Hence, we have in front of us two apparently different forms of political streams. We have a UPA, which unabashedly pushes the agenda of neoliberal capital through its policies and programmes and also validates the need for identitarian politics through slogans of justice and equality when its ‘young’ marshal sleeps and eats with ‘dalits’. On the other hand, we have the Bahujan Samaj Party which has survived through identity politics of different forms and content and is gradually moving towards becoming an effective agent of neoliberal capital.

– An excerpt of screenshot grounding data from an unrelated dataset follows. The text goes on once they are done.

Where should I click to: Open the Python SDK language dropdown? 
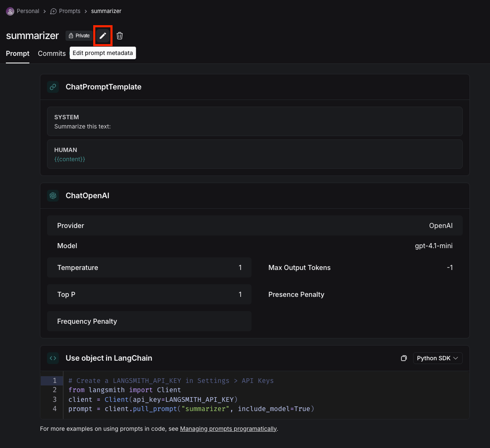pyautogui.click(x=438, y=358)
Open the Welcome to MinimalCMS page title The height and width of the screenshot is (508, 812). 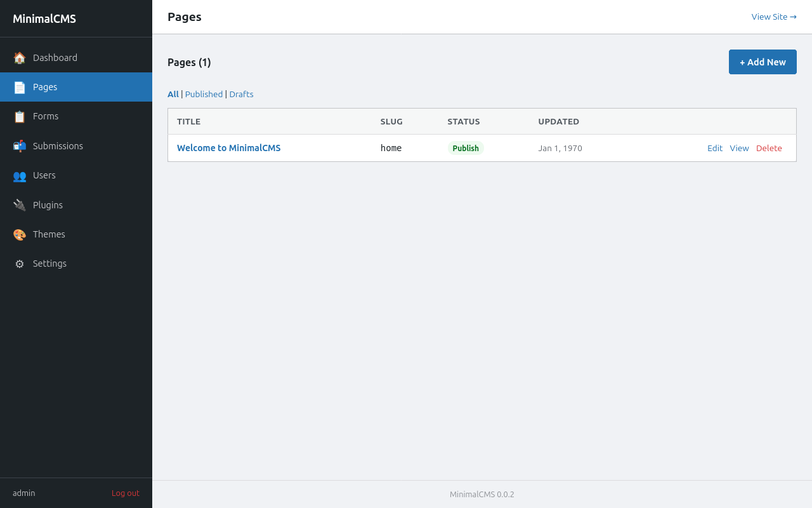[228, 148]
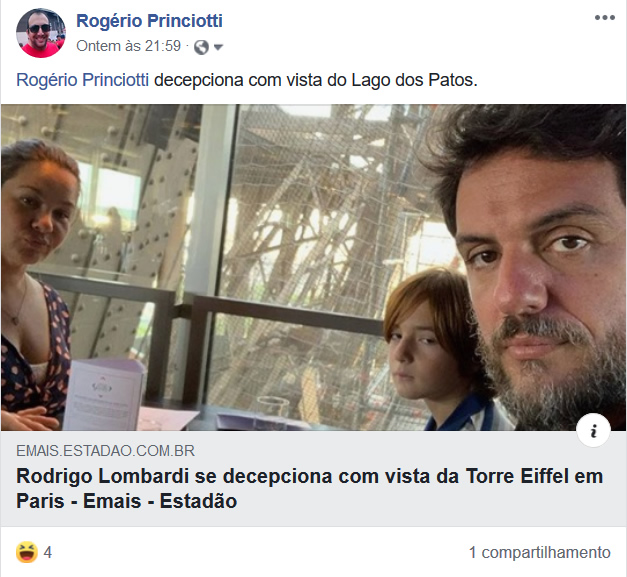Click the round information icon on link preview

coord(593,430)
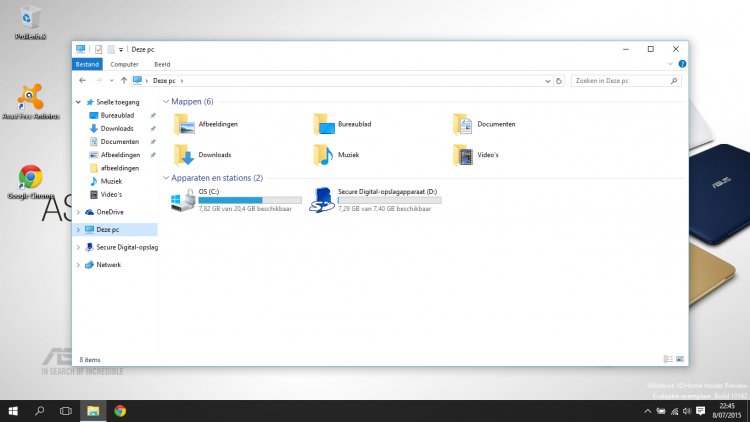The height and width of the screenshot is (422, 750).
Task: Select Downloads under Snelle toegang
Action: pyautogui.click(x=117, y=128)
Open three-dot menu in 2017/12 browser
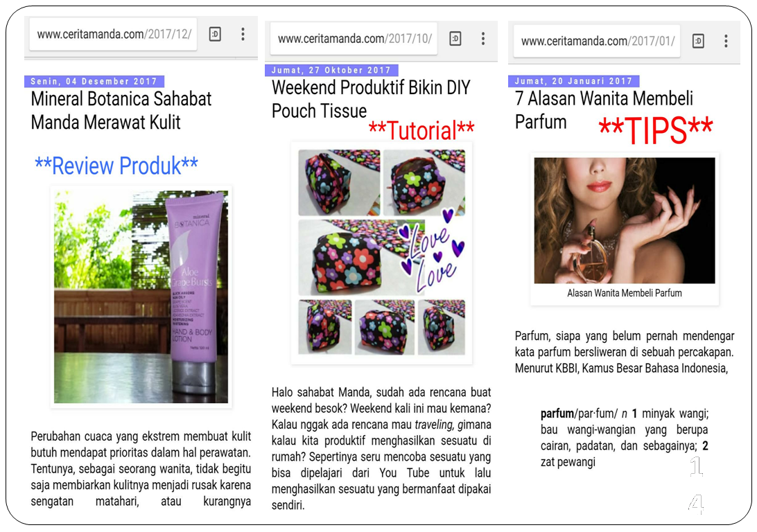Image resolution: width=757 pixels, height=532 pixels. [243, 34]
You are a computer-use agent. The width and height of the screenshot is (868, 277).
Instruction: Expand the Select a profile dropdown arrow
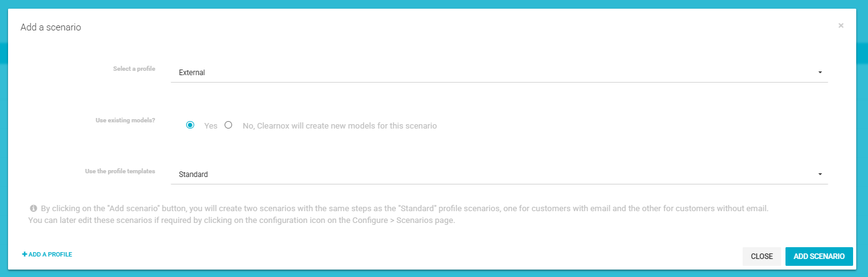coord(820,73)
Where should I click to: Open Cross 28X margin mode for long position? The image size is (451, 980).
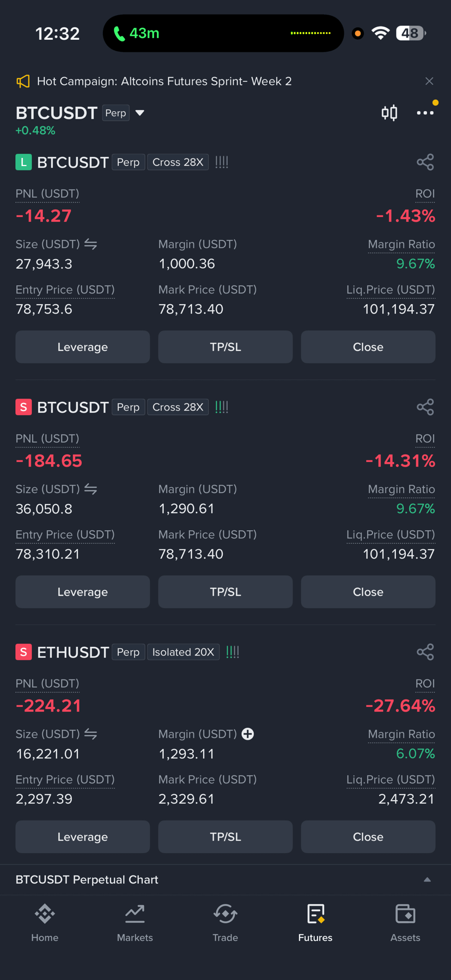[178, 162]
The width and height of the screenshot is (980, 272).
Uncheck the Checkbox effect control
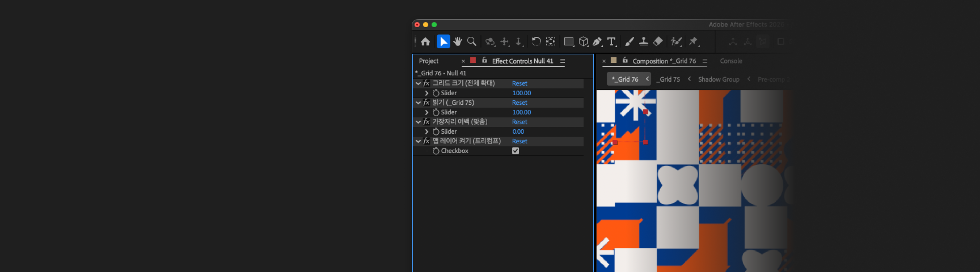pyautogui.click(x=515, y=151)
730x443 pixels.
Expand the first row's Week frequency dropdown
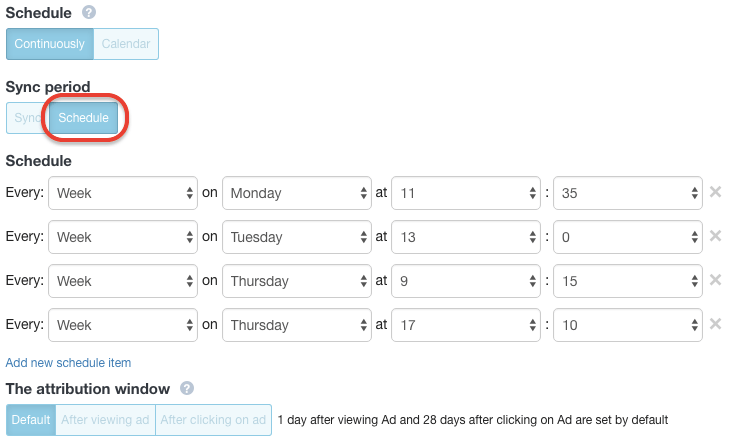123,193
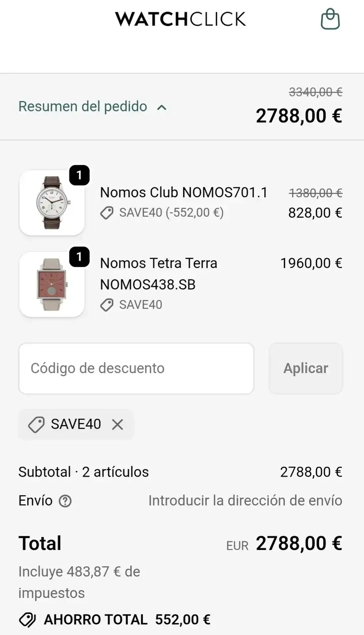Click the AHORRO TOTAL savings tag icon
364x635 pixels.
click(x=27, y=620)
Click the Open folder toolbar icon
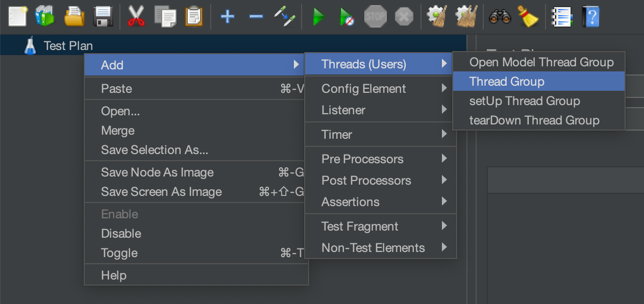The height and width of the screenshot is (304, 644). click(x=75, y=17)
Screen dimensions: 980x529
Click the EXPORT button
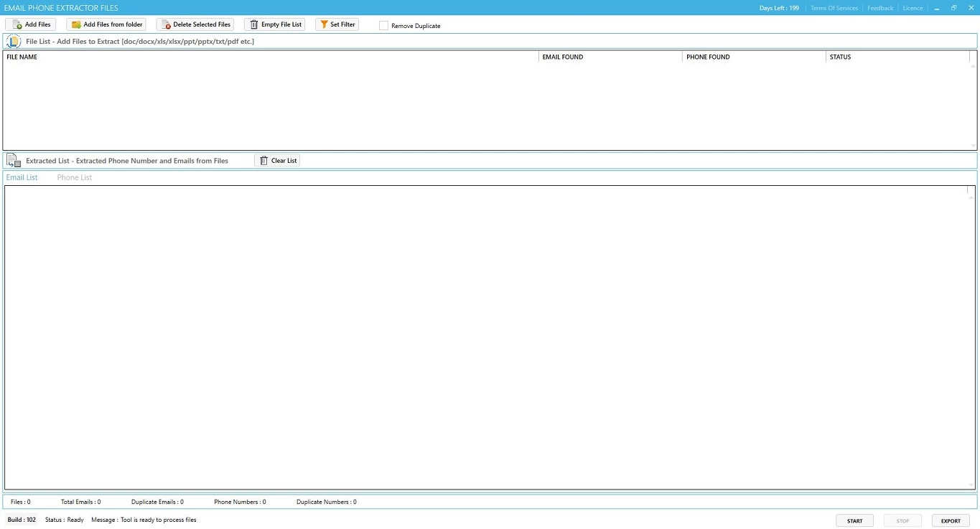point(950,520)
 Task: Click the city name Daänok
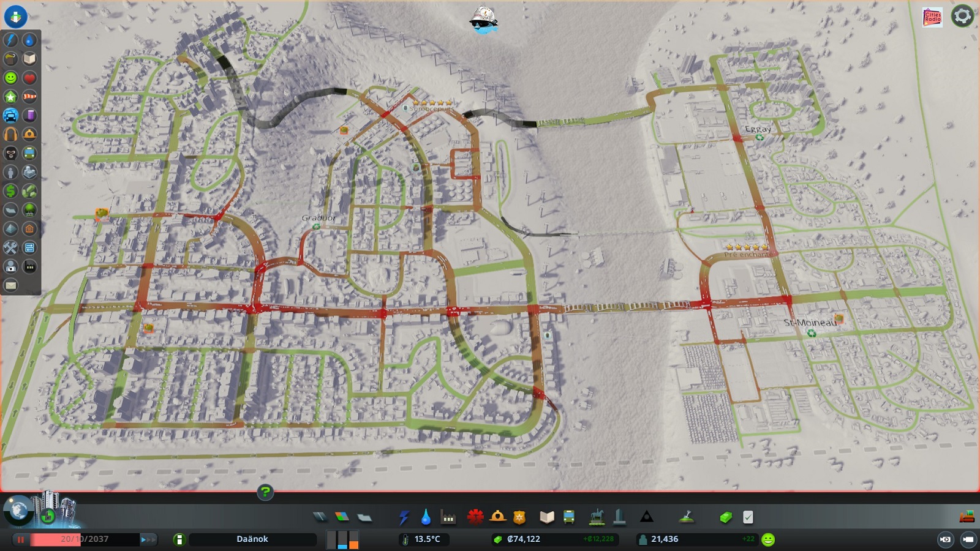(252, 539)
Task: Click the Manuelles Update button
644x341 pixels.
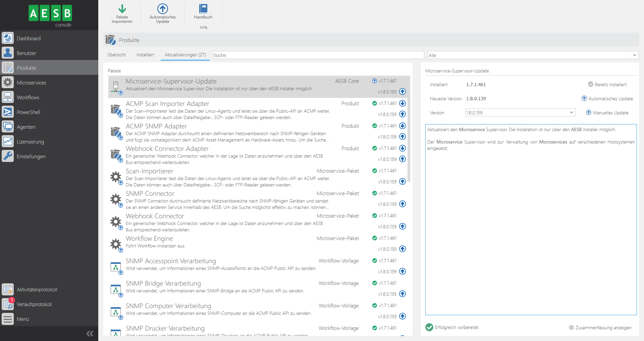Action: pos(607,113)
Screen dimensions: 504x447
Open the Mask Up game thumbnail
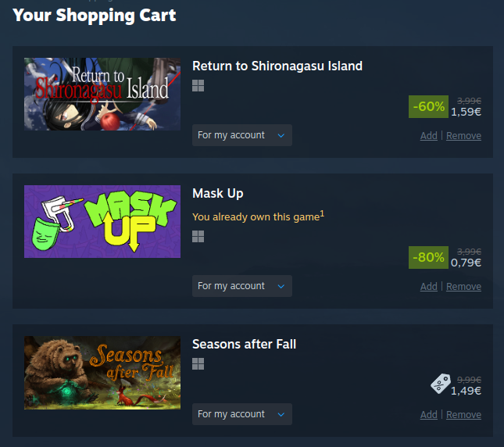coord(102,221)
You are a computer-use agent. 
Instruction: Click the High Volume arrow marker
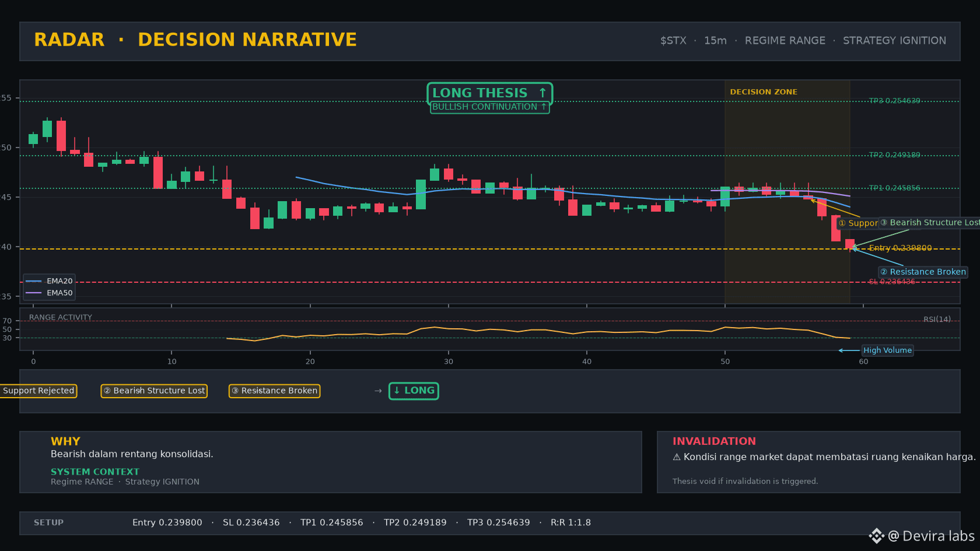pyautogui.click(x=849, y=350)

What lies as a common ground between them, and in Indian politics in general today, is the perpetuation of competitive identity politics that mutilates the anti-systemic possibilities inherent in the generalized social crisis borne out of the ongoing process of capital accumulation. Identity politics creates a façade of an equal and horizontal competition for “social inclusion”. Social identity becomes the easiest possible means to mobilize the masses whenever the need arises. In fact, it becomes an important means for particular stages of capital accumulation to sustain and expand their regimes. Hence, whosoever holds the reign of political power the winning slogans of social justice and equality, with all its farce, are important cards wrapped under its belt to be flashed whenever required. They would act as agents of neoliberal capital while flashing those cards, singing the song of liberation of downtrodden and oppressed, keeping the dangers of a class war at bay. Identitarianism becomes the new tool for neoliberal capital to expand itself by obscuring the vertical divide in the society and by intensifying horizontal competition. This keeps the working class politics at the margins, “as the organisation of the proletarians into a class, and, consequently into a political party, is continually being upset again by the competition between the workers”. While it becomes easier to identify the perils of such a political conjuncture, it is becoming, surprisingly, difficult for the working class politics to wage a battle for social justice and equality as principles essentially located outside the neoliberal fold.